Session context: cap raw tool-output replay and keep details behind handles #2021

@Hmbown

Description

@Hmbown

Problem

Large raw tool outputs in session history can turn an environment/log-volume problem into an apparent model-quality problem. When the parent prompt is dominated by huge command output, the model has less room for decision-quality context and may look confused even if the core model is not the root cause.

Evidence from maintainer-private local CodeWhale session logs, scanned 2026-05-24:

  • 170 function-call outputs reported more than 10,000 original tokens.
  • The largest observed tool output reported about 800,893 original tokens.
  • 302 outputs were already marked as truncated or included very large line-count summaries.
  • 1,427 token-count events had last-turn input above 55% of the 258,400-token context window.
  • The largest observed last-turn input was 243,329 tokens out of 258,400.
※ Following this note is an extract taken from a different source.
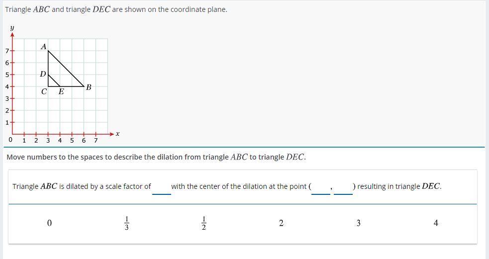Select the x-coordinate blank of the center point
The image size is (489, 259).
click(x=320, y=188)
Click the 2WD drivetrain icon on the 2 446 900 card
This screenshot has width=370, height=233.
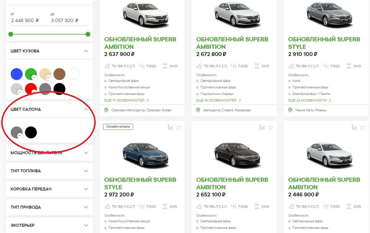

No prompts, raw tool outputs, secrets, absolute local paths, or user text are copied here. These are aggregate counters from local logs.

Desired Behavior

The model transcript should receive bounded summaries and durable handles, not repeated raw output dumps:

  • Hard-cap raw tool output inserted into api_messages, saved session history, and resumed context.
  • Store full raw output behind a local detail handle when needed.
  • Preserve a concise receipt: command/tool name, status, exit code, elapsed time, output byte/token estimate, truncation reason, and retrieval handle.
  • Prefer "summary first, raw detail behind handle" in Activity Detail, handoff, and continuation prompts.
  • Warn or auto-suggest compaction when a turn approaches a configurable context-pressure threshold.

Acceptance Criteria

  • A synthetic tool output above the cap is not replayed verbatim into future model input.
  • The user can still inspect/copy/retrieve the full output through a detail pager or handle.
  • Session resume reconstructs a useful receipt without loading the full raw output by default.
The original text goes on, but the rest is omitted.